TEXTE FOURNI:
● ● ● ●

Une édition électronique réalisée à partir de l'article de Fred Constant, “Le débat public autour de l’esclavage: conflits de mémoires et tensions sociopolitiques.” Un article publié dans la revue CITÉS, Philosophie, Politique, Histoire, no 25, 2006, pp. 174-177. Paris : Les Presses universitaires de France. [Autorisation formelle accordée par l'auteur le 20 mars 2008 de diffuser ce texte dans Les Classiques des sciences sociales.]

Fred CONSTANT

Professeur des universités, Université Antilles-Guyane 

Le débat public autour de l’esclavage :
conflits de mémoires et tensions sociopolitiques
”. 

Un article publié dans la revue CITÉS, Philosophie, Politique, Histoire,. no 25, 2006, pp. 174-177. Paris : Les Presses universitaires de France.

● ● ● ●

CONSIGNE 1: Recopie à l'identique les lignes de la liste, depuis son début jusqu'à la ligne contenant « click(1410, 354) », les deux bouts compris.
La liste qui suit n'a aucun lien avec le texte fourni.

DONNÉES FOURNIES:
● ● ● ●

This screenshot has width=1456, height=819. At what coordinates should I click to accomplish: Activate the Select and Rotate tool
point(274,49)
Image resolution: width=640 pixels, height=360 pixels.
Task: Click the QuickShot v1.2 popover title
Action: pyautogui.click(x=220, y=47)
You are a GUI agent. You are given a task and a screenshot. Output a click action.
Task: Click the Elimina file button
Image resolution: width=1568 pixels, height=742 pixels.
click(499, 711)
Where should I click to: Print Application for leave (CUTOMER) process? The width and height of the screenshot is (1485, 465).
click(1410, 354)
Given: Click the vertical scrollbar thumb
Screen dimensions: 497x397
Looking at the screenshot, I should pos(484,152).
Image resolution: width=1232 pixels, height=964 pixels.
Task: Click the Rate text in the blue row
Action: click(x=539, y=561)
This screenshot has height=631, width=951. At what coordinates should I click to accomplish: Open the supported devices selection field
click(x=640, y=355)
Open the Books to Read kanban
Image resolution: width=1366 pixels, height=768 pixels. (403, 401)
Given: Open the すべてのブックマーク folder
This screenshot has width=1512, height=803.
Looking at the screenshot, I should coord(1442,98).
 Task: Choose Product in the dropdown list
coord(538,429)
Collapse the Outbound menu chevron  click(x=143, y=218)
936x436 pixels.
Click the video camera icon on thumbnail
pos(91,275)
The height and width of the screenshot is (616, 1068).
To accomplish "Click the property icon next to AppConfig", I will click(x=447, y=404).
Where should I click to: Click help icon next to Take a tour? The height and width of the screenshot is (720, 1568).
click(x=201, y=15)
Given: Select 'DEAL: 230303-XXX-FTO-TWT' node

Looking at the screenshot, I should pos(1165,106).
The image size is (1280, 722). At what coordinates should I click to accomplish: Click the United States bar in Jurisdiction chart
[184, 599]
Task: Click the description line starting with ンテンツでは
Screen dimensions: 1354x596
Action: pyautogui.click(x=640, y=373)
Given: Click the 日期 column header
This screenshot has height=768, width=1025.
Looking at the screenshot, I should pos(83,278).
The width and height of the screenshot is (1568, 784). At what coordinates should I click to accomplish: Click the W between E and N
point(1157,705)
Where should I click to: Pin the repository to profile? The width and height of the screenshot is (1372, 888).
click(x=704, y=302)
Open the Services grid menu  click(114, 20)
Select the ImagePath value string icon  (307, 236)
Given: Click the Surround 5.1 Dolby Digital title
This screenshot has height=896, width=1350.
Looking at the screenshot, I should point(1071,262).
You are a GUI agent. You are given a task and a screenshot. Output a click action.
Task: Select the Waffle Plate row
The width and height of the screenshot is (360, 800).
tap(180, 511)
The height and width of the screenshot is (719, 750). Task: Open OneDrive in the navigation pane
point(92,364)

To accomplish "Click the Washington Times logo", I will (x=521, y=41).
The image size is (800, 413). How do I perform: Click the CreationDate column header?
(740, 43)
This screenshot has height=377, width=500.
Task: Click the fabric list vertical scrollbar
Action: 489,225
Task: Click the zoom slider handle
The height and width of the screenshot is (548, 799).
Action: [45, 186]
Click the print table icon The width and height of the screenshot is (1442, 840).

● ● ● ●

CONSIGNE 2: Donne mot pour mot le passage du texte fourni qui va de « Professeur des universités, Université » à « Paris : Les Presses universitaires de France. », ces deux endroits inclus.

RÉPONSE 1:
This screenshot has width=1456, height=819. At what coordinates should I click to accomplish: Activate the Select and Rotate tool
point(274,49)
Image resolution: width=640 pixels, height=360 pixels.
Task: Click the QuickShot v1.2 popover title
Action: pyautogui.click(x=220, y=47)
You are a GUI agent. You are given a task and a screenshot. Output a click action.
Task: Click the Elimina file button
Image resolution: width=1568 pixels, height=742 pixels.
click(499, 711)
Where should I click to: Print Application for leave (CUTOMER) process? The width and height of the screenshot is (1485, 465).
click(1410, 354)

RÉPONSE 2:
Professeur des universités, Université Antilles-Guyane 

Le débat public autour de l’esclavage :
conflits de mémoires et tensions sociopolitiques
”. 

Un article publié dans la revue CITÉS, Philosophie, Politique, Histoire,. no 25, 2006, pp. 174-177. Paris : Les Presses universitaires de France.